A major shift in border control policy has been announced by Homeland Security Department (HSD) Secretary Michael Chertoff, who told the Senate Judiciary Committee on Oct. 18 that there will be no more “catch and release” approach to apprehending non-Mexican illegal aliens.

Already, according to Chertoff, about 900,000 Mexican citizens are apprehended and sent back across the border every year, but this new policy targets the tens of thousands of other illegals who are caught, and frequently turned loose because there is no place to hold them.

“Our goal,” Chertoff said, “is to completely eliminate the ‘catch and release’ enforcement problem, and return every single illegal entrant, no exceptions.”

The announcement brought a quick reaction from gun rights activists who have been watching the border problem for years.

Alan Gottlieb, chairman of the Citizens Committee for the Right to Keep and Bear Arms (CCRKBA)—the organization that is currently putting pressure on the White House through a national campaign promoting “Border Control, Not Gun Control”—indicated that public attention is evidently having an effect.

“We’re going to want to see just how serious an effort this is,” Gottlieb said, “but it is certainly a step in the right direction. Our members have responded overwhelmingly, and we are going ahead with our campaign to flood the White House with mail and telephone calls. Demand for our ‘Control Borders, Not Guns’ bumper stickers has been phenomenal.

“Frankly,” Gottlieb added, “American gunowners are tired of taking the political rap for gun crimes committed by people who shouldn’t even be in the country.”

Geoff Beneze, a resident of Tempe, AZ, reacted with a “Hallelujah!” Beneze, who also owns a ranch near the border, has spent considerable time on that property just making certain that it isn’t damaged by the flood of illegal immigrants.

“The ranch will no longer need to look like an assault force ready to go,” he told Gun Week. “We can relax a bit and not expect the second revolution at any moment.”

Beneze is one of a growing number of citizens who see the darker side of illegal immigration: crime and health care. He works at a hospital and predicted that when the new policy kicks in, “the census in the hospitals from Douglas to Phoenix will nearly instantly drop by 50% or better.”

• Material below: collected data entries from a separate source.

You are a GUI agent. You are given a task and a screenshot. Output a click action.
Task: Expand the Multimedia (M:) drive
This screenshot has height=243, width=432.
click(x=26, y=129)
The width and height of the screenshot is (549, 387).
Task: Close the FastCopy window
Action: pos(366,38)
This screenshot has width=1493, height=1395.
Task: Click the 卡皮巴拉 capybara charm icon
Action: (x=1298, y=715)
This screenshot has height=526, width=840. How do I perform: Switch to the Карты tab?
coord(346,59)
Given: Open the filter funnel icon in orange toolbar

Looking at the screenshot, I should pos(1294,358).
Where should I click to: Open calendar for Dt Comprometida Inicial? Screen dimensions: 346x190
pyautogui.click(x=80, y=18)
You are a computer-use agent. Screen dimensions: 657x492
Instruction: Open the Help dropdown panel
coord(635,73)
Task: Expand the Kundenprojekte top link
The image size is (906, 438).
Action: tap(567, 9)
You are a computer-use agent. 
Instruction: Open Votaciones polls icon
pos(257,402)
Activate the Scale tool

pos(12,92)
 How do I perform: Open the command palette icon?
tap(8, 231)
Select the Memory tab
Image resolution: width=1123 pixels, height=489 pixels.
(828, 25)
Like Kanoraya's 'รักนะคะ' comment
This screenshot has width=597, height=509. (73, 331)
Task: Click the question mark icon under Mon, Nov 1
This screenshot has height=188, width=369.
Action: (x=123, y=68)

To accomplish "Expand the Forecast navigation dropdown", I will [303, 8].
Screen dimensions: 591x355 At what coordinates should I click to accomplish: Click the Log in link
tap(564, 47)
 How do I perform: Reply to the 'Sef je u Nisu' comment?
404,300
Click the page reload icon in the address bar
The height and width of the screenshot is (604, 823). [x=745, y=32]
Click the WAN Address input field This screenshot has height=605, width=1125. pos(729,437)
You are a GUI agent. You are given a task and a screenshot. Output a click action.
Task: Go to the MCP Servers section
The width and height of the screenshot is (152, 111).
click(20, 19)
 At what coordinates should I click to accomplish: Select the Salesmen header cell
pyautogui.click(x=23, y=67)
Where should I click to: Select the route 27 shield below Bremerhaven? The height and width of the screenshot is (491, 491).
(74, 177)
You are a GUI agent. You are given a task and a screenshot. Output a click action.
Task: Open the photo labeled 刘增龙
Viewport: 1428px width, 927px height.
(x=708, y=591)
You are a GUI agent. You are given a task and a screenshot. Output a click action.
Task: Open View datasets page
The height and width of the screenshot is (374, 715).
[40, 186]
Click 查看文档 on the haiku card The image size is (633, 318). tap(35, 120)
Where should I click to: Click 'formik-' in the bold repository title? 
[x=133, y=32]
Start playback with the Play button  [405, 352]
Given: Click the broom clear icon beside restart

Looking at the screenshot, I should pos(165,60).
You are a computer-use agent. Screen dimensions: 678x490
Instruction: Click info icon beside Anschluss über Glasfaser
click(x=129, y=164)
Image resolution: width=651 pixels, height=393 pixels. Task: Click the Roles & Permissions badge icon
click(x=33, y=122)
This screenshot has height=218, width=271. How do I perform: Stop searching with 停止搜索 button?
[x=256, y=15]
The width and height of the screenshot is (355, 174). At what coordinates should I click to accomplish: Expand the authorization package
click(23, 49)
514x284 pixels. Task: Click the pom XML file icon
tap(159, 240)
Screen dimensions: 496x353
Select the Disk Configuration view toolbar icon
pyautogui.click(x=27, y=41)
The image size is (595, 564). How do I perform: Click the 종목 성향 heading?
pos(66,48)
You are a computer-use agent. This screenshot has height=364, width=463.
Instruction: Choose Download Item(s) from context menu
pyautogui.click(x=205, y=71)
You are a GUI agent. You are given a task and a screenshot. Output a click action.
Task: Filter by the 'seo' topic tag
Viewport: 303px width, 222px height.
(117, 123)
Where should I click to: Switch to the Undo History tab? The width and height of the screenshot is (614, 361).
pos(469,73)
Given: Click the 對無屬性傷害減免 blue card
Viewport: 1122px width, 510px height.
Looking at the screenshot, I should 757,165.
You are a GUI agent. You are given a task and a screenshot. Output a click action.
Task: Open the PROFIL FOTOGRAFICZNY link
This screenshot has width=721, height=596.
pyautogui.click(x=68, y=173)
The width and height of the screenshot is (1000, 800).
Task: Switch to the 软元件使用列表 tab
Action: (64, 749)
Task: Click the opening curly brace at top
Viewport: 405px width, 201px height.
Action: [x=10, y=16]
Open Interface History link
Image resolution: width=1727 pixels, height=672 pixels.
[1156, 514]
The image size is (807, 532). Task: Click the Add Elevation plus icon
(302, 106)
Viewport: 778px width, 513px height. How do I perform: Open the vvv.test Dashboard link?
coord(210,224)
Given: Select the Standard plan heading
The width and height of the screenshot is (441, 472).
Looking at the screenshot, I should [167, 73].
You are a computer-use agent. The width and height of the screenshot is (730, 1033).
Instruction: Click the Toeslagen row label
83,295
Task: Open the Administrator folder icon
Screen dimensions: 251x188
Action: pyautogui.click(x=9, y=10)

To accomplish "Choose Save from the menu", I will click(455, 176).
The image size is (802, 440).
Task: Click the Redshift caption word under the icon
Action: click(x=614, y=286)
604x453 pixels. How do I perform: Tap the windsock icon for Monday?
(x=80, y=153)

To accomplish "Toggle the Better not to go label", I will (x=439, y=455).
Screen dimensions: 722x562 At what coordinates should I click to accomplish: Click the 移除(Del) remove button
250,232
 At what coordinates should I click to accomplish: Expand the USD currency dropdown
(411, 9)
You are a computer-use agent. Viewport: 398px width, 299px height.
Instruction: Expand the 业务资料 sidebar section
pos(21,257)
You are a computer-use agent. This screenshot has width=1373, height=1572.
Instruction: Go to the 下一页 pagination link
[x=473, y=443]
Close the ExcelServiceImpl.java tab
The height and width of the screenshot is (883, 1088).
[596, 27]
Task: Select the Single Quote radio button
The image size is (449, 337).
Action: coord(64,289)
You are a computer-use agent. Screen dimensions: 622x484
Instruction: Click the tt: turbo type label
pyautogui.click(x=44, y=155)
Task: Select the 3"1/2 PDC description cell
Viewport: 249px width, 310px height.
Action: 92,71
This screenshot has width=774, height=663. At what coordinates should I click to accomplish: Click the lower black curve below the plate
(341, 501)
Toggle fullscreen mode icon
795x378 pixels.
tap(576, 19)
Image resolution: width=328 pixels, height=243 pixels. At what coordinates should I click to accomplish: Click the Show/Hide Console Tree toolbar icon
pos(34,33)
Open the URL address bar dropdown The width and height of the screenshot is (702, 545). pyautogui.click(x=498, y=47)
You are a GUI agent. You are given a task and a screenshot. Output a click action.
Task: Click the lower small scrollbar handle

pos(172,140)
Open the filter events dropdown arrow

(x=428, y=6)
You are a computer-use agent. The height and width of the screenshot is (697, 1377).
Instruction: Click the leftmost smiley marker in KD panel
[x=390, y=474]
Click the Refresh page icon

Another activist, Rick Shay from Colorado told Gun Week, “This is an excellent start at making the United States more secure. Without effective border control such as this, we have no country.”

“We have to make it easy to be legal and painful to be illegal,” said Ken Meinken from Aberdeen, OH.

And Plano, TX, resident Israel Rozemberg told Gun Week, “Enforcing legal immigration will not only benefit Americans but also those who want to make this their country and immigrate legally.”

But Chris Simcox, the former Arizona newspaper publisher now in charge of running the Minuteman Project, remains skeptical.